Reserves currently being certified, expecting reserves growth following expansion and new discoveries in the Llanos 34 block (GeoPark operated, 45% WI) in Colombia, new gas field discoveries in Chile and a new acquisition in Argentina

Significant Cash Flow Generation

9M2018 Adjusted EBITDA of $244.8 million Adjusted EBITDA more than two times organic capital expenditures

Consolidating Core Assets

Acquired and closed on LGI’s 20% equity interest in GeoPark’s Colombian and Chilean subsidiaries, delivering shareholders with significant accretive acquisitions, including in the valuable Llanos 34 block

Strong Balance Sheet

Cash in hand of $152.7 million at the end of 3Q2018 Net debt to Adjusted EBITDA ratio below 1x at the end of 3Q2018

Differentiating Cost Advantages

Consolidated opex of $8-9/boe in 2018 Consolidated 2017 2P F&D costs of $4.0/boe / Colombia 2P F&D of $2.8/bbl 85-90% of GeoPark’s production is cash flow positive at $25-30/bbl Brent

Self-Funded 2019 Work Program

Targeting 15% production growth, new exploration opportunities and major project start-up, with work program funded from operating cash flows

Commodity Risk Management Contracts

Hedged 40-45% of 1Q2019 oil production at a Brent price floor of $60-65/bbl and ceilings of $90-97/bbl Brent

New Project Opportunities

Long-term acquisition partnership with ONGC, the national oil company of India, to continue growing GeoPark’s portfolio across Latin America

Improving Market Visibility

Continued improving market visibility with an average daily stock trading volume of $4.3 million year to date

Upcoming Catalysts

4Q2018 Operational Update in January 2019 2018 Certified Reserves Release in February 2019 4Q2018 and full year results in March 2019

GeoPark can be visited online at www.geo-park.com

NOTICE

Additional information about GeoPark can be found in the “Investor Support” section on the Web site at www.geo-park.com

CAUTIONARY STATEMENTS RELEVANT TO FORWARD-LOOKING INFORMATION

This press release contains statements that constitute forward-looking statements.
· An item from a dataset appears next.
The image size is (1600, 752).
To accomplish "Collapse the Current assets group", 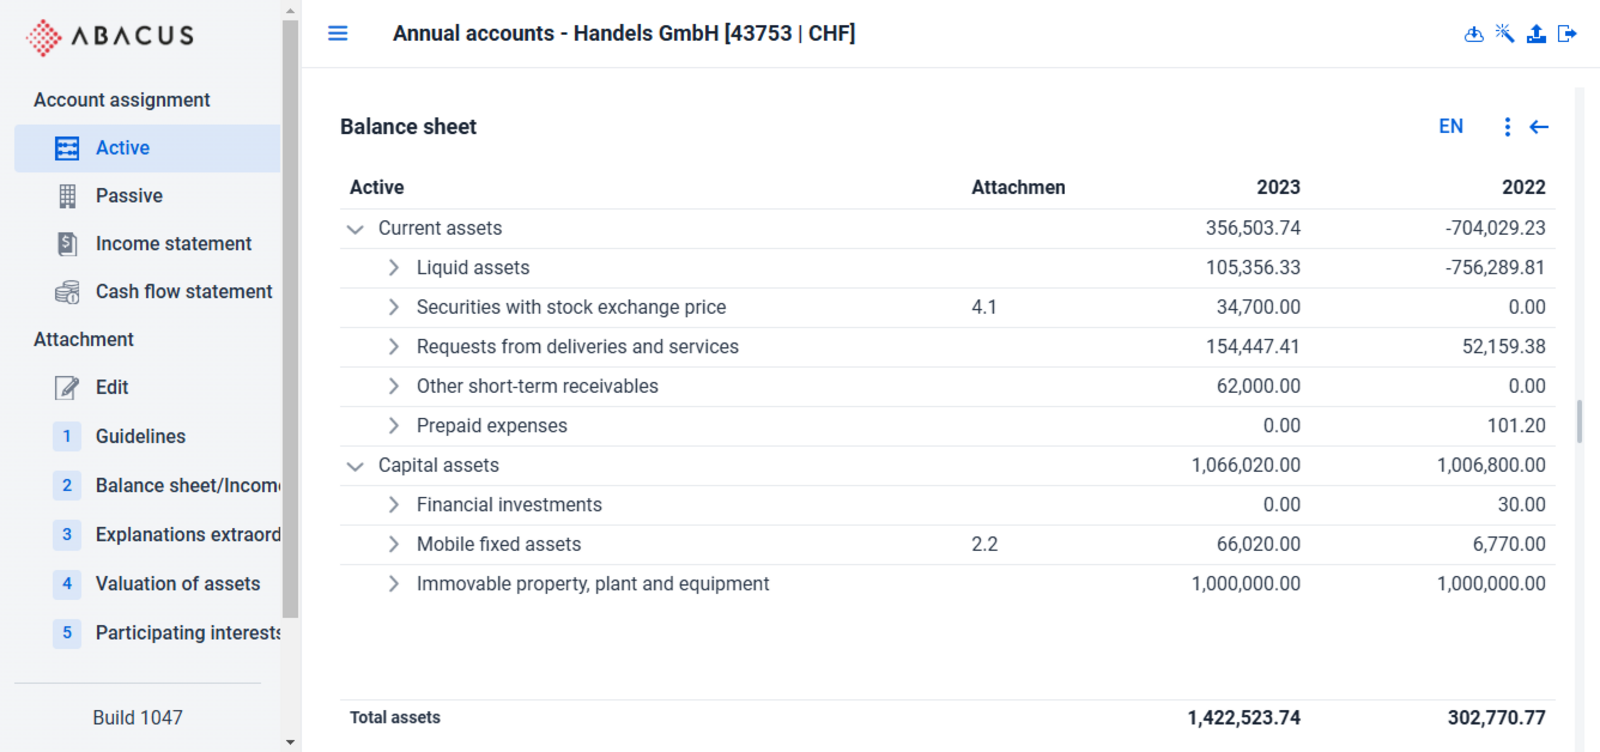I will 355,229.

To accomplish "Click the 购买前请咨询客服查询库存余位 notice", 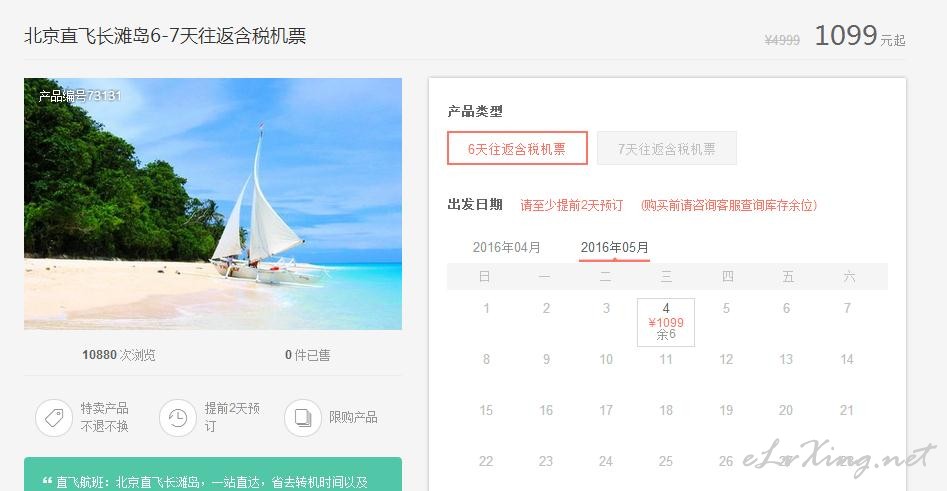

Many of the forward looking statements contained in this press release can be identified by the use of forward-looking words such as ‘‘anticipate,’’ ‘‘believe,’’ ‘‘could,’’ ‘‘expect,’’ ‘‘should,’’ ‘‘plan,’’ ‘‘intend,’’ ‘‘will,’’ ‘‘estimate’’ and ‘‘potential,’’ among others.

Forward-looking statements appear in a number of places in this press release and include, but are not limited to, statements regarding the Repurchase Program and expectations for our production, reserves growth, financial performance, costs and portfolio. Forward-looking statements are based on management’s beliefs and assumptions and on information currently available to the management. Such statements are subject to risks and uncertainties, and actual results may differ materially from those expressed or implied in the forward-looking statements due to various factors.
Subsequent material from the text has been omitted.